Abstract/Details

DEMOGRAPHIC CHANGE IN A MARITIME COMMUNITY: NANTUCKET, MASSACHUSETTS, 1660 TO 1850

LOGUE, BARBARA JOANN.   University of Pennsylvania ProQuest Dissertations Publishing,  1983. 8316052.

Abstract (summary)

The study of demographic processes is central to an understanding of historical change and continuity. Scholars have increasingly come to recognize the need for a multi-disciplinary and interdisciplinary approach to community studies.
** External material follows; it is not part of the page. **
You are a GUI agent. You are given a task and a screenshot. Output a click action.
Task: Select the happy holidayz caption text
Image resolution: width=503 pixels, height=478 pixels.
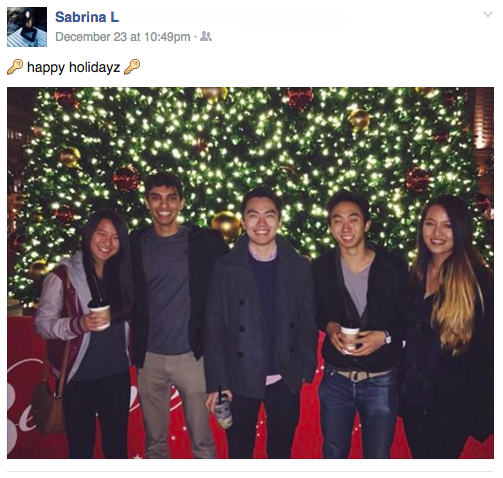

In contrast to the majority of American studies to date, which have concentrated on small agricultural settlements, Nantucket offered a unique opportunity to investigate the demographic patterns of a non-elite population in a non-agricultural setting.

The techniques of family reconstitution, combined with a wide array of data evaluation procedures developed by historical demographers, were used to reconstruct the life experiences of over 1,800 families. Levels and trends in nuptiality, fertility, mortality, and out-migration over a period of 190 years were examined.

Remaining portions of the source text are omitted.